AshvinP wrote: ↑Fri Nov 15, 2024 2:15 pmlorenzop wrote: ↑Fri Nov 15, 2024 2:23 amMainstream materialism does not suggest the world "is only a dream". Mainstream materialism suggests the world is physical, and our perception of this physical world is highly veridical. I'm not defending it, just pointing this out.Güney27 wrote: ↑Tue Nov 12, 2024 12:38 am Reading Owen Barfield StA and PoF again made me thinking about the standard theory of perception in the current perspective of mainstream materialism. If, like the materialist think, the world around us is only a dream, somehow generated trough our senses and the stimulis of the unrepresented, that would implicate that the brain and the senses are dream pictures too, and that would negate any knowledge. It would defeat its own axioms. Like Barfield pointed out, that would mean there was no evolution we could know about, and all neuroscience would be worthless. It’s a very simple fact that anybody without training in these fields could understand quite easily. Realizing this more deeply made me think that if it is so easy to acknowledge, why the mainstream world view hasn’t changed after this works been published. Either I don’t understand the mainstream materialistic view completely, or they are really not thinking that far. If this line of thought is completely valid, I’m what sense would scientific research like levins for example, would make really sense under the assumption mentioned above. I really try to understand the materialistic thinking person in a sense. But I don’t know to many in person which are very educated in philosophy or science in real life, which I could ask to investigate their thought context.
Perhaps you're suggesting materialism says our perception is dream-like - in that like dreams, our perception of the world is generated within our skull.

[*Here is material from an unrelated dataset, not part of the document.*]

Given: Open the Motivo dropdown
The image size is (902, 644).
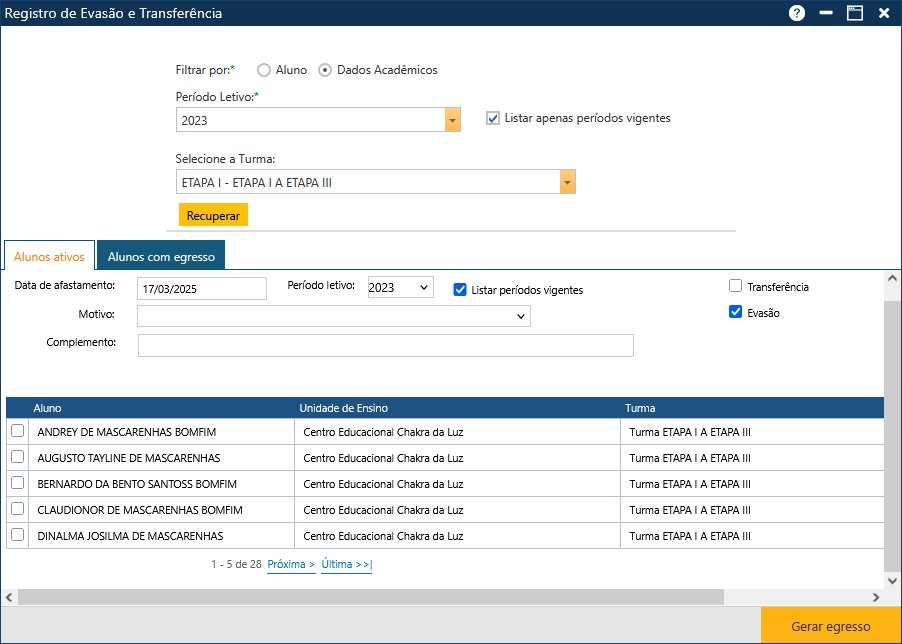Looking at the screenshot, I should click(522, 315).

Even so, materialists do not suggest the world is a dream. I think you are misrepresenting materialism.
In addition to Anil Seth, I would also point out Carlo Rovelli who JW referenced and seems to align closely with. There is an unmistakable trend of materialist thinkers moving more and more toward 'the world is only a dream/hallucination/simulation" etc. We have to realize that materialism as a philosophical outlook (but not necessarily as a way of living) has vastly evolved since the 19th century where the physical world we perceive was considered 'real' and 'veridical'. And this could be the only logical progression for it, since the role of thinking-thought (still often referred to as 'the brain') in structuring perception is becoming more and more evident. Therefore perception becomes more and more subjectivized like thought and whatever inconceivable domain is left over is postulated as the "true reality".

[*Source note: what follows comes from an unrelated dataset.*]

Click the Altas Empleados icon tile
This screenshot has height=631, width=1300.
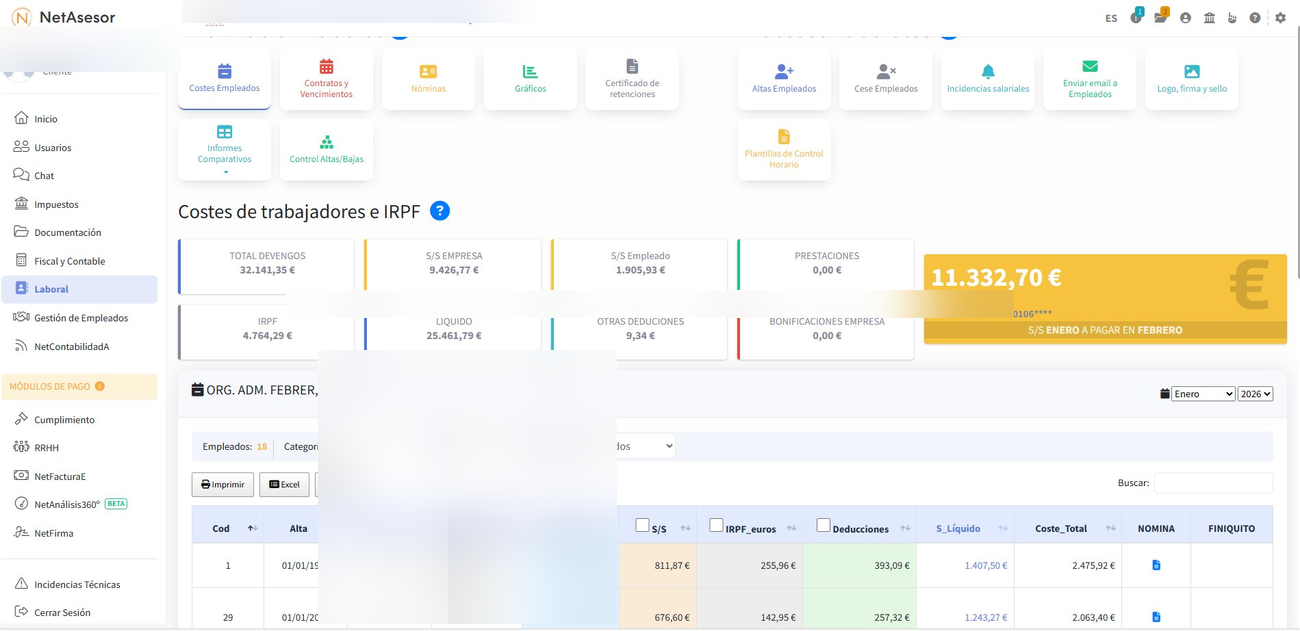tap(784, 79)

As Barfield put it, "Twentieth-century science has abolished the 'thing' altogether; and twentieth-century philosophy (that part of it, at least, which takes no account of imagination) has obediently followed suit. There are no objects, says the voice of Science, there are only bundles of waves or possibly something else; adding that, although it is convenient to think of them, it would be naïve to suppose that the waves or the something else actually exist. There is no 'referent', echoes the philosophy of linguistic analysis deferentially, no substance or underlying reality which is 'meant' by words."
For JW, Rovelli, et al., it is becoming naïve to suppose that any familiar sensory perception or concept can illuminate the veridical structure of reality. Likewise, Steiner predicted the intensification of this trend which was already evident at the beginning of the 20th century:
At present the physicists only talk about there being nothing outside us but vibrations, and that it is these that, for example, bring about red in us. What the physicists dream of today will come true. At present they only dream of it, but it will then be true. People will... "know" that all those things are caused by their own organism. They will consider it a superstition that there are colors outside that tint objects. The outer world will be grey in grey and human beings will be conscious of the fact that they themselves put the colors into the world... People who then see only the outer reality will say to the others who still see colors in their full freshness, “Oh, you dreamers! Do you really believe there are colors outside in nature? You do not know that you are only dreaming inside yourself that nature has these colors.” Outer nature will become more and more a matter of mathematics and geometry. ... People in the future will not believe that the capacity to see colors in the outer world has any objective significance; they will ascribe it purely to subjectivity.
- Rudolf Steiner, Necessity and Freedom (1916)
For JW, though, he at least leaves a door open for aesthetic experience, similar to Schop. I wonder if he is familiar with Barfield, who also philosophized about the spiritual nature of poetry and the evolution of consciousness from 'original participation' to our modern human solipsistic state, and from that to 'final participation'.
Ashvin,
Isn’t that the only possibility in materialistic thinking. When one says, that quality’s are secondary, emergent phenomena which somehow spring into existence, then the secondary qualities are something equivalent to a lawful hallucination. Because like anil says, in the brain there is no sound, no color and so on but only quantitative information input, so there are no qualities outside of it. I’m not very familiar with materialistic philosophy and it different view points, so I just try to follow there thoughts. Did you read what Coleridge thought from Barfield? Seems like he has the same realization that Steiner had few decades before him.